The appetite suppression is great until you realize you have to eat *something* and nothing sounds appealing. My go-tos when I genuinely don't want food: - **Greek yogurt + berries + a scoop of plain whey** (30g protein, 5 minutes) - **Cottage cheese + everything bagel seasoning + cucumber slices** (20g protein, weirdly good) - **Premier Protein shake blended with frozen banana + ice** (30g protein, like a milkshake) - **Rotisserie chicken + a string cheese** (30g protein, no cooking) What are yours? I'm running out of ideas.
Lost 28 lb the first 3 months on Wegovy, scale hasn't moved in 5 weeks. I'm on 1.7 mg right now. Doctor's offering to bump me to 2.4 next refill but I'm nervous about side effects since 1.7 was a rough adjustment. For those who pushed through to 2.4 — did the loss restart? Or did your body just adjust to the higher dose without much change?
Was on compounded sema for 5 months (Hims, $199/mo), insurance finally kicked in for Wegovy so I switched. Two pens in, here's what I noticed: - **Appetite effect:** about the same, maybe slightly stronger on Wegovy week 1. - **Side effects:** Wegovy gave me more nausea, but compounded gave me worse fatigue. - **Injection:** brand pen is way easier than drawing from a vial. Neither is magic. Both work. The pricing is the only real differentiator if you have insurance access.
Hit my one-year mark on Mounjaro this week. 247 → 197. I want to talk about the stuff that doesn't show up in progress photos. - I don't think about food constantly anymore. That alone is worth the cost. - My knees stopped hurting around the 30 lb mark. - My resting heart rate dropped from 82 to 64. - I sleep through the night now. Used to wake up at 3am every night. The scale stuff is real but the quality-of-life stuff is what makes me say I'd never go back.

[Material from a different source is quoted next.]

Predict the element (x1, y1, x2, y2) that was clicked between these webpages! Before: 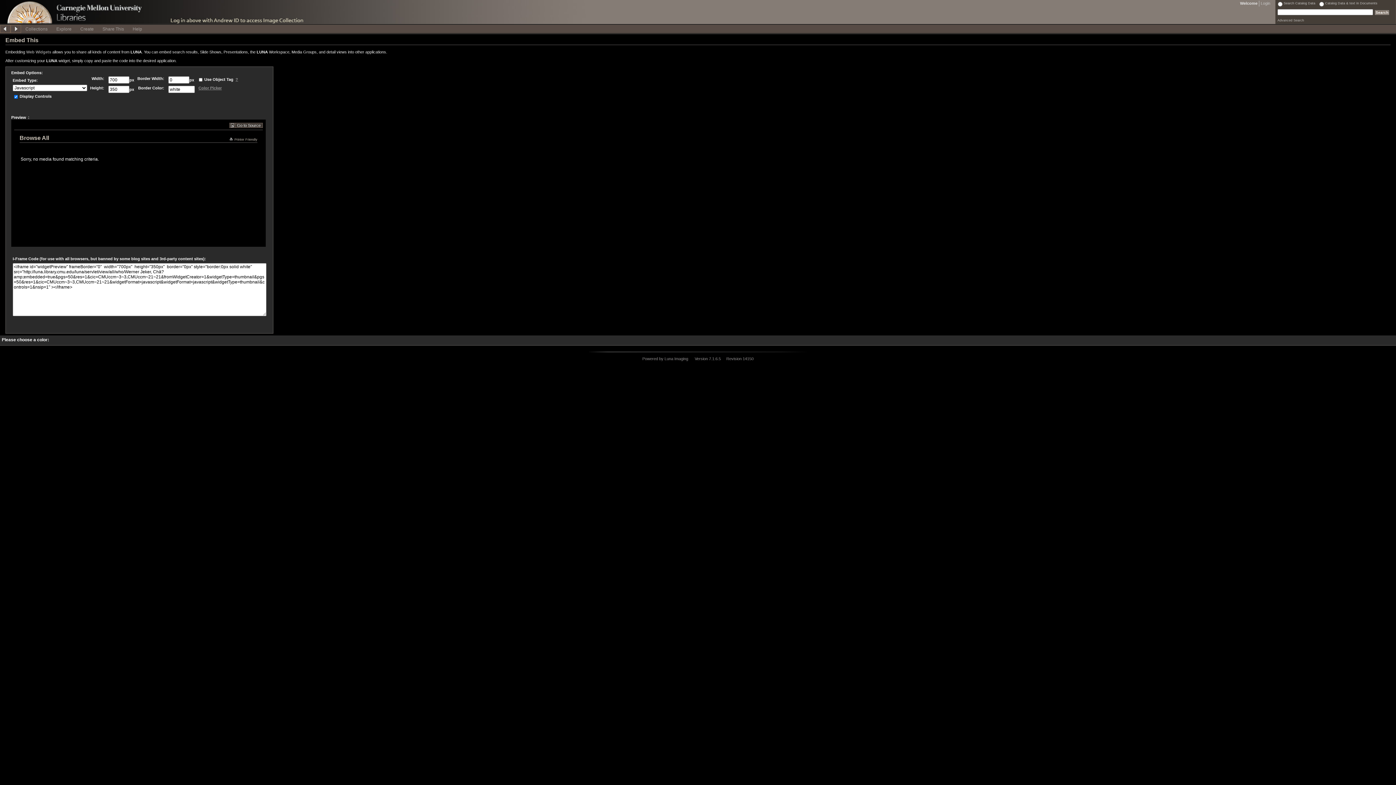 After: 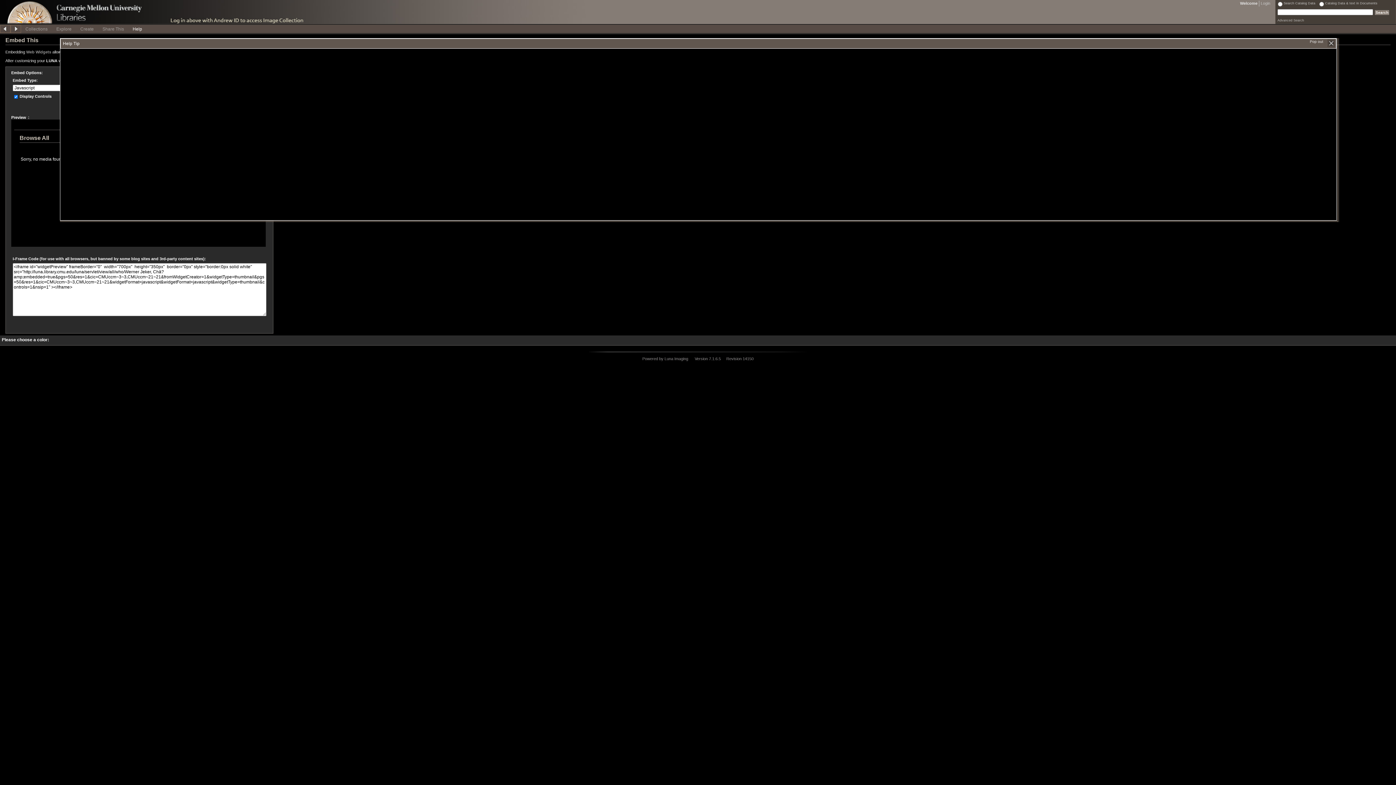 Action: bbox: (128, 24, 146, 32) label: Help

Picked up my Wegovy refill yesterday. Got home, opened the box, it's a vial labeled "semaglutide compounded" from a place I've never heard of. No phone call, no warning. I called the pharmacy and they said "oh we substitute when there's a shortage." My insurance was billed for the brand. Has anyone else had this happen? Pretty sure this isn't allowed but I want to make sure before I call my insurance.

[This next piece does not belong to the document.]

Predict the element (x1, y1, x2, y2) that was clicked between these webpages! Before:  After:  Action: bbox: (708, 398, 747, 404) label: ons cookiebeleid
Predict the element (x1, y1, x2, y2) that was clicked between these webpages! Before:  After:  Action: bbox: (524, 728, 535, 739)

Three weeks on 2.5mg and I'm dreaming like I'm in a movie every single night. Not nightmares, just hyper-vivid weird stuff — last night I was teaching algebra to a moose. I checked the side effect list and it's not officially listed but I keep seeing scattered reports online. Is this a thing for anyone else? Wondering if it's the medication or just because I'm sleeping deeper now.

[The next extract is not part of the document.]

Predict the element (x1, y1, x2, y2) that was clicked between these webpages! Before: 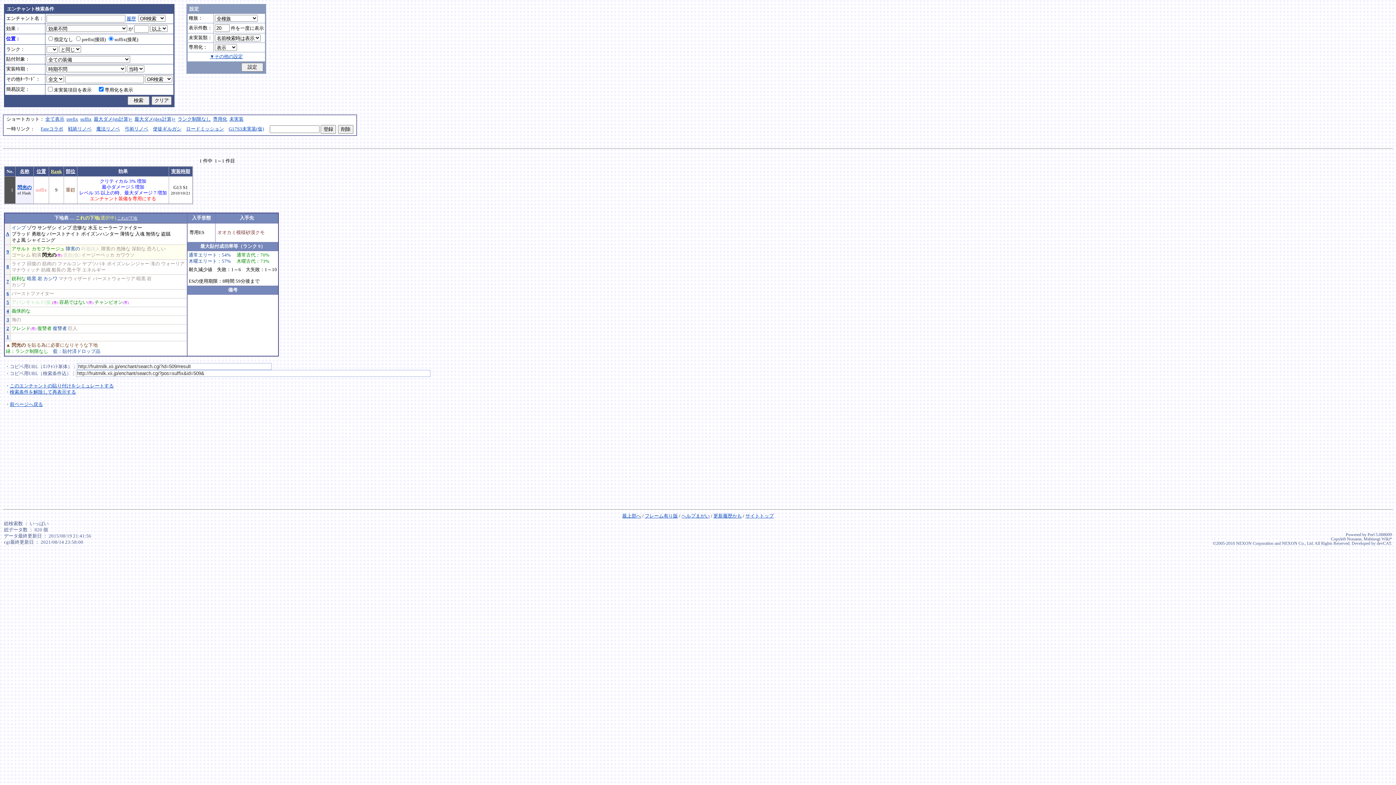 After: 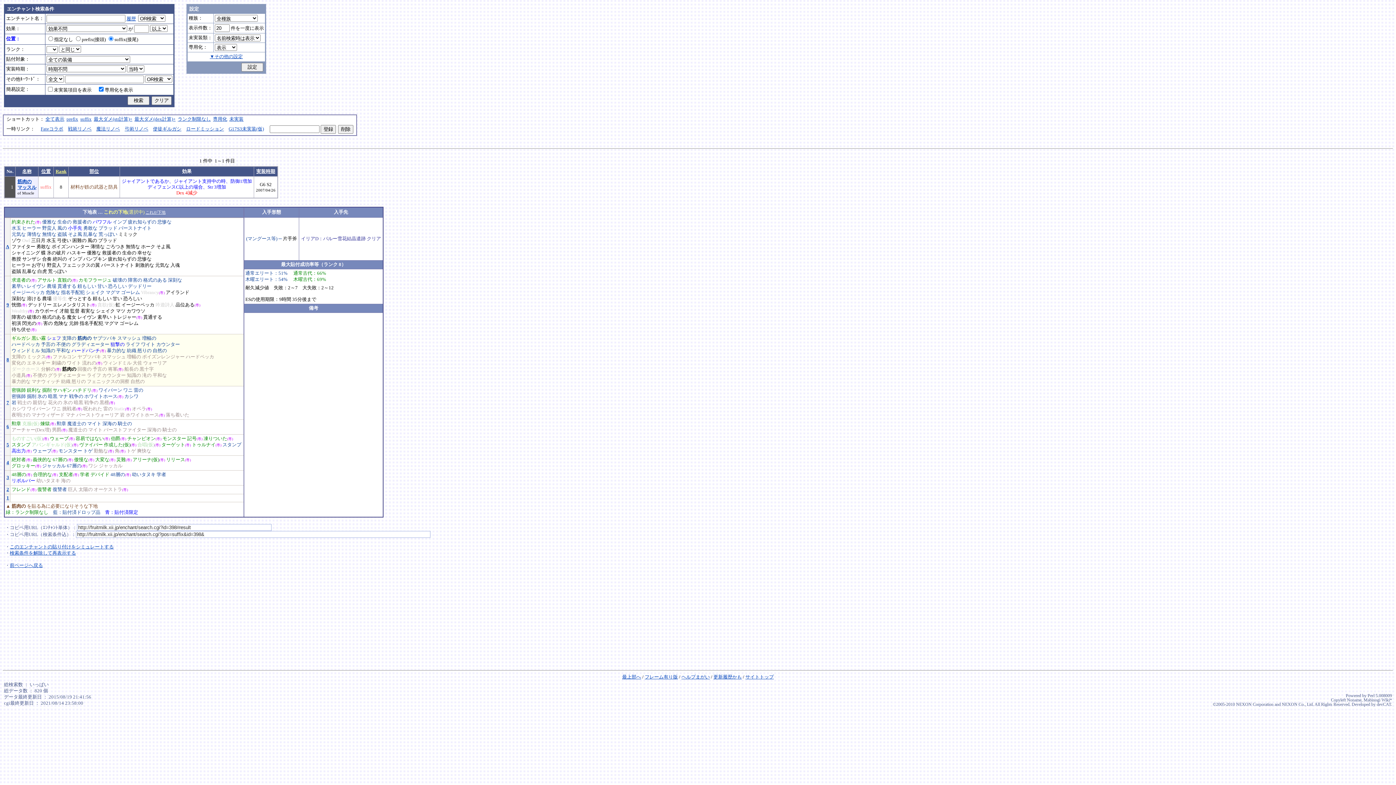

Posting this because someone DM'd me asking. Decisions about food were exhausting me even when I wasn't hungry. Now I prep 3 "slots" Sunday and rotate: **Slot A** — chicken thighs, roasted broccoli, jasmine rice (~40g protein) **Slot B** — turkey meatballs, marinara, zucchini noodles (~35g protein) **Slot C** — ground beef taco bowls, black beans, salsa (~35g protein) Snacks are always the same: cottage cheese, hard-boiled eggs, jerky, string cheese. I don't miss variety. The decision fatigue going away is its own win.